O eco das despedidas
Quinta-feira, 3 de Julho de 1975
O dia começou envolto naquela luz morna de Julho, a luz que parece prometer tranquilidade mas que, para mim, só reforçava a sombra da ausência dela. Fui às aulas, como mandava o calendário e a rotina, e tivemos a despedida da última aula de Educação Visual. A palavra “despedida” ficou-me presa na cabeça, como se carregasse mais peso do que o professor imaginava. Talvez porque eu também andava a despedir-me — não dela, que nunca me largava o pensamento, mas das certezas que julgava ter.
Voltei com o Benjamim para casa, falamos pouco, cada um mergulhado no seu labirinto. Jantei sem entusiasmo, com o pensamento nela como quem mastiga sem provar.
Depois do jantar, eu e o Benjamim saímos sem grande plano, mas com aquele destino secreto que nunca precisávamos de dizer em voz alta. A noite estava morna, e havia em mim uma inquietação que só tinha um nome. Caminhamos pelas ruas como quem segue um íman invisível até chegarmos às traseiras da casa dela — onde tudo parecia sempre mais silencioso, mais suspenso, como se o mundo próprio ali se detivesse.
Era tão bom poder bater na sua porta para a chamar, não bati, nunca o faria. Havia códigos que se respeitavam — e medos, claro. Medo dela ser apanhada, medo de sermos descobertos, medo de perder aquele espaço frágil onde ainda nos podíamos ver. Aproximamo-nos devagar, quase a conter a respiração, olhando para o quintal escuro como quem adivinha presságios.
E foi então que ela apareceu.
A Dila surgiu na sombra com um passo leve, como se sempre soubesse que nós acabávamos por ali. Talvez tenha ouvido um murmúrio, talvez tenha pressentido a nossa presença — ou talvez fosse só destino. O coração bateu-me tão forte que temi que ela ouvisse.
— És tu Dila…? — arrisquei, numa voz que era quase só ar.
Ela aproximou-se um pouco, o rosto iluminado apenas pelo franzir tímido de um sorriso.
— Sim… pensei que fossem vocês… que fosses tu… — A voz dela era baixa, mas quente, como quem fala para não acordar a casa inteira.
O Benjamim ficou uns passos atrás, a guardar o silêncio. Eu avancei meio palmo.
— Não te queria incomodar… — disse-lhe. Era mentira. Queria, sim, mas de uma maneira boa, daquelas que não magoam.
Ela abanou a cabeça com doçura.
— Não incomodas… — E depois acrescentou, quase num sussurro, como quem confessa um segredo que não devia dizer: — Ainda bem que vieste…
O tempo ali ficou denso, imenso. O quintal parecia demasiado pequeno para tanta emoção contida.
— Hoje pensei em ti… — disse-lhe eu, sem conseguir segurar a verdade.
Ela baixou um pouco o olhar, mas não fugiu.
— Também pensei… — murmurou. — Mas tive um dia complicado. E tu?

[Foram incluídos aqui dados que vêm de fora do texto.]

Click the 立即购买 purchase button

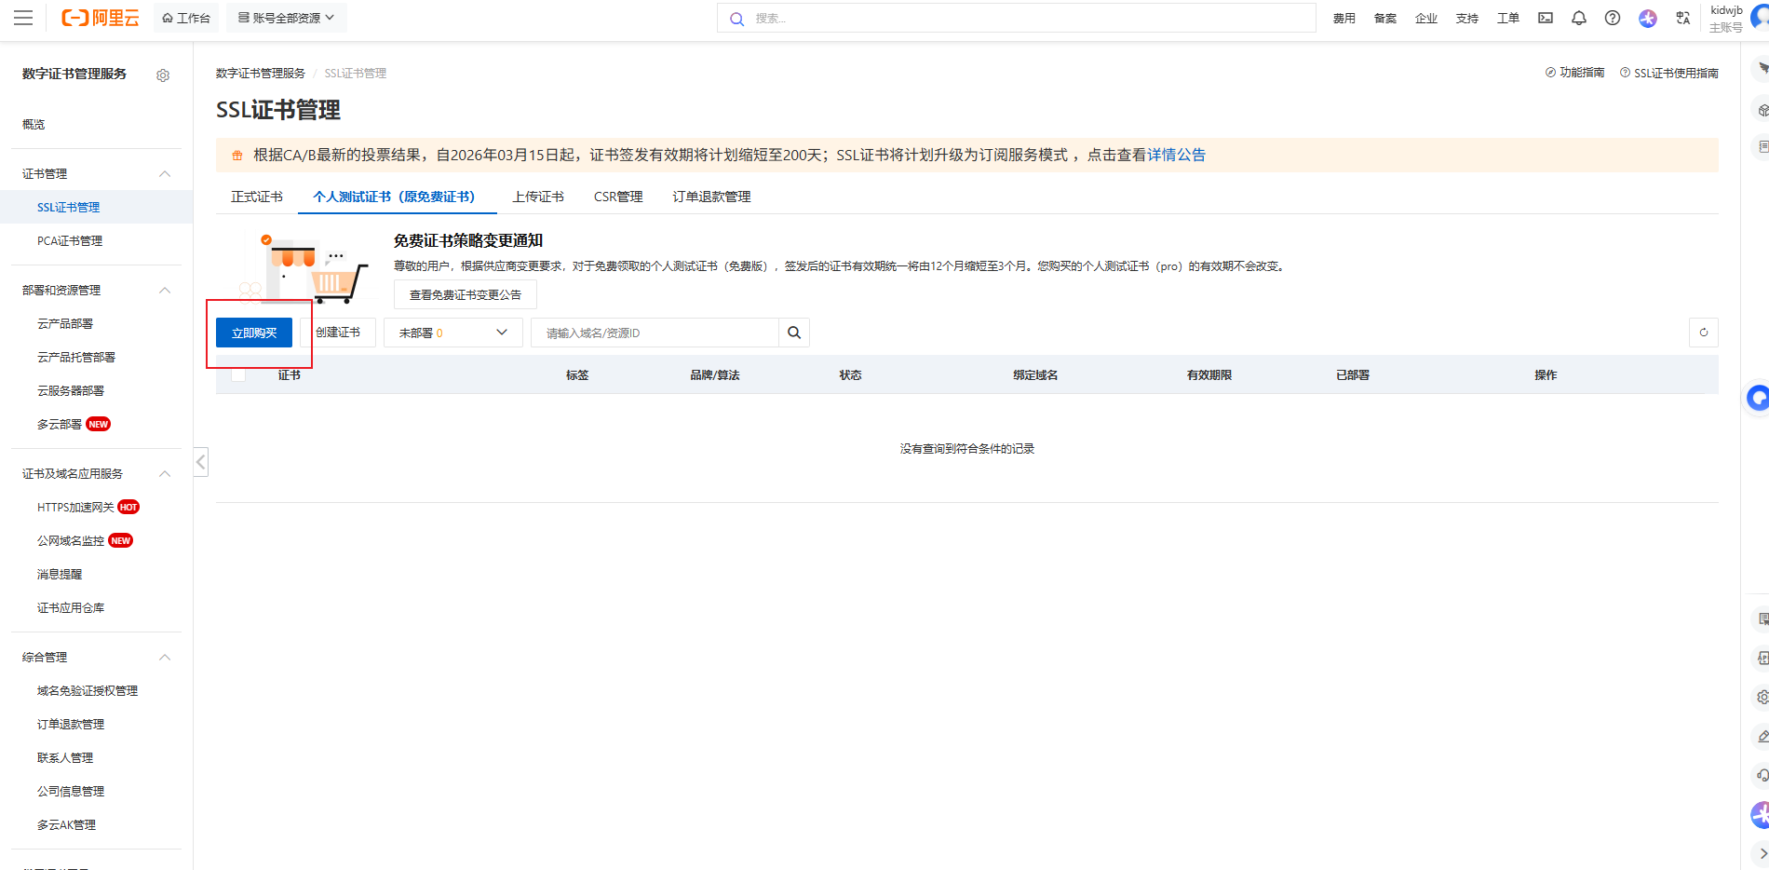(252, 332)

— Igual. — Sorri de leve. — Acho que os dias ficam sempre complicados quando não te vejo.
Ela ergueu os olhos e, por um momento, senti que podia acontecer qualquer coisa. O mundo ficou suspenso nesse olhar — e eu, que era miúdo, senti-me tão vivo que até doía.
— Não posso demorar — disse ela, com pena no timbre da sua voz. — A minha mãe anda atenta.

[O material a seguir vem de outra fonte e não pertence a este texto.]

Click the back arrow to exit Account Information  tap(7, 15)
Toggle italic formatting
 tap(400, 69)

— Eu sei — respondi. — Só queria ver-te nem que fosse por um instante.
Ela aproximou-se mais um pouco, talvez o máximo que ousava. A luz fraca mostrava-lhe os contornos do rosto, a profundidade dos seus olhos azuis e tornava tudo ainda mais real.
— Ainda bem que vieste… — disse ela outra vez, agora mais baixo, como quem diz exactamente aquilo que sente.
Troquei com ela um sorriso que, para qualquer outro, seria breve. Para mim, foi uma eternidade.
E então, como um sopro que se apaga, ela recuou.
— Tenho mesmo de ir…
— Vai então… — respondi, embora tudo em mim quisesse pedir-lhe que ficasse. — Boa noite, Dila.
— Boa noite… António.
Quando desapareceu para dentro de casa, o quintal pareceu voltar ao tamanho normal — pequeno, escuro, quase sem graça. Fiquei ali um instante parado com uma sombra que não sabia ainda retomar o mundo.
No caminho de volta, não falamos. Não era preciso. Dentro de mim, aquele curto diálogo estendia-se como um rio quente, interminável.
Assim terminou o dia: com um encontro rápido, quase proibido, mas que ficou preso à memória como se tivesse durado uma vida inteira.